◆ **EXCERPT**
[Checkins] SVN: topia.termextract/trunk/s - Rename KeywordExtractor to TermExtractor.
Stephan Richter
srichter at gmail.com
Sat May 30 11:42:14 EDT 2009
Log message for revision 100556:
- Rename KeywordExtractor to TermExtractor.
- Fixed up documentation to talk about terms instead of keywords.
- Added test for modal verb rule.
Changed:
U topia.termextract/trunk/setup.py
U topia.termextract/trunk/src/topia/termextract/README.txt
U topia.termextract/trunk/src/topia/termextract/example.txt
U topia.termextract/trunk/src/topia/termextract/extract.py
U topia.termextract/trunk/src/topia/termextract/interfaces.py
-=-
Modified: topia.termextract/trunk/setup.py
===================================================================
--- topia.termextract/trunk/setup.py 2009-05-30 15:26:12 UTC (rev 100555)
+++ topia.termextract/trunk/setup.py 2009-05-30 15:42:14 UTC (rev 100556)
@@ -38,7 +38,7 @@
read('CHANGES.txt')
),
license = "ZPL 2.1",
- keywords = "pos taggerlinguistics",
+ keywords = "content term extract pos tagger linguistics",
classifiers = [
'Development Status :: 4 - Beta',
'Environment :: Web Environment',
Modified: topia.termextract/trunk/src/topia/termextract/README.txt
===================================================================
--- topia.termextract/trunk/src/topia/termextract/README.txt 2009-05-30 15:26:12 UTC (rev 100555)
+++ topia.termextract/trunk/src/topia/termextract/README.txt 2009-05-30 15:42:14 UTC (rev 100556)
@@ -1,8 +1,8 @@
-==================
-Keyword Extraction
-==================
+===============
+Term Extraction
+===============
-This package implements text keyword extraction by making use of a simple
+This package implements text term extraction by making use of a simple
Parts-Of-Speech (POS) tagging algorithm.
http://bioie.ldc.upenn.edu/wiki/index.php/Part-of-Speech
@@ -41,7 +41,7 @@
['This', 'is', 'a', 'simple', 'example', '.']
While most tokenizers ignore punctuation, it is important for us to keep it,
-since we need it later for the keyword extraction. Let's now look at some more
+since we need it later for the term extraction. Let's now look at some more
complex cases:
- Quoted Text
@@ -172,6 +172,26 @@
>>> tagger('. Stephan')

◆ **REQUESTS**
1 > In the commit log, what new name was KeywordExtractor given?
2 > Print the item-finding listing verbatim, from its first line through the line containing "Doyle Group (720, 324)", with both of those lines included.

[Item-finding records]
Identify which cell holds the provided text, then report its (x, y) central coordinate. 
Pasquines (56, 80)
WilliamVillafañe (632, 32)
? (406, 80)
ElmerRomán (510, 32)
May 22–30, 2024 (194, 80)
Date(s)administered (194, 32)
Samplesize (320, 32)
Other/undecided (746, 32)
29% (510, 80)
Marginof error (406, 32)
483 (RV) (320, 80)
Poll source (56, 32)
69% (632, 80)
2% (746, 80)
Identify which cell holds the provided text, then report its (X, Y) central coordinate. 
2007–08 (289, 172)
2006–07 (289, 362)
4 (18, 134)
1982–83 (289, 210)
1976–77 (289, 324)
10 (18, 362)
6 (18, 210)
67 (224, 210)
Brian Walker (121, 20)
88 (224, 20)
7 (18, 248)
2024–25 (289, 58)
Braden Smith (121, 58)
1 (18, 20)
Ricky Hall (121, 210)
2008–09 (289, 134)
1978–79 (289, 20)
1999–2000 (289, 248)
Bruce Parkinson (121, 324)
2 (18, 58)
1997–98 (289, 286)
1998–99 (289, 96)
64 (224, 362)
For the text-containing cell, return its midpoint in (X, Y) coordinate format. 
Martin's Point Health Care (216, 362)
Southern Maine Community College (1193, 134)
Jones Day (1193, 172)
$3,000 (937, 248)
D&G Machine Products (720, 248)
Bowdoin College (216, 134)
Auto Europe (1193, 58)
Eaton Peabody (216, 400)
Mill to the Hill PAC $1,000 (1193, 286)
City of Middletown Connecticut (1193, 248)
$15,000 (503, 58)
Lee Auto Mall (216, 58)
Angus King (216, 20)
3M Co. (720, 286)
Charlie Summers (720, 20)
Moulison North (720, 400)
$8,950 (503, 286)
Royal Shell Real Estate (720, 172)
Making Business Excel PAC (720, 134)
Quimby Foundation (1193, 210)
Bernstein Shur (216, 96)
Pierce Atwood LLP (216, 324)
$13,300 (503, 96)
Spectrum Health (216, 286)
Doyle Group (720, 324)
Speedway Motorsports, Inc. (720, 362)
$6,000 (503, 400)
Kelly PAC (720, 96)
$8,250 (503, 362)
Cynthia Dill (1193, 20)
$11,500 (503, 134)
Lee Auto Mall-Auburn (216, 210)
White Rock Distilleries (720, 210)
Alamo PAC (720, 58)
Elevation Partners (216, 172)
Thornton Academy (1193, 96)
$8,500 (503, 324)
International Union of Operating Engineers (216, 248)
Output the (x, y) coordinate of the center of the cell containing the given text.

◆ **WRITTEN RESPONSES**
1 > TermExtractor.

2 >
Identify which cell holds the provided text, then report its (x, y) central coordinate. 
Pasquines (56, 80)
WilliamVillafañe (632, 32)
? (406, 80)
ElmerRomán (510, 32)
May 22–30, 2024 (194, 80)
Date(s)administered (194, 32)
Samplesize (320, 32)
Other/undecided (746, 32)
29% (510, 80)
Marginof error (406, 32)
483 (RV) (320, 80)
Poll source (56, 32)
69% (632, 80)
2% (746, 80)
Identify which cell holds the provided text, then report its (X, Y) central coordinate. 
2007–08 (289, 172)
2006–07 (289, 362)
4 (18, 134)
1982–83 (289, 210)
1976–77 (289, 324)
10 (18, 362)
6 (18, 210)
67 (224, 210)
Brian Walker (121, 20)
88 (224, 20)
7 (18, 248)
2024–25 (289, 58)
Braden Smith (121, 58)
1 (18, 20)
Ricky Hall (121, 210)
2008–09 (289, 134)
1978–79 (289, 20)
1999–2000 (289, 248)
Bruce Parkinson (121, 324)
2 (18, 58)
1997–98 (289, 286)
1998–99 (289, 96)
64 (224, 362)
For the text-containing cell, return its midpoint in (X, Y) coordinate format. 
Martin's Point Health Care (216, 362)
Southern Maine Community College (1193, 134)
Jones Day (1193, 172)
$3,000 (937, 248)
D&G Machine Products (720, 248)
Bowdoin College (216, 134)
Auto Europe (1193, 58)
Eaton Peabody (216, 400)
Mill to the Hill PAC $1,000 (1193, 286)
City of Middletown Connecticut (1193, 248)
$15,000 (503, 58)
Lee Auto Mall (216, 58)
Angus King (216, 20)
3M Co. (720, 286)
Charlie Summers (720, 20)
Moulison North (720, 400)
$8,950 (503, 286)
Royal Shell Real Estate (720, 172)
Making Business Excel PAC (720, 134)
Quimby Foundation (1193, 210)
Bernstein Shur (216, 96)
Pierce Atwood LLP (216, 324)
$13,300 (503, 96)
Spectrum Health (216, 286)
Doyle Group (720, 324)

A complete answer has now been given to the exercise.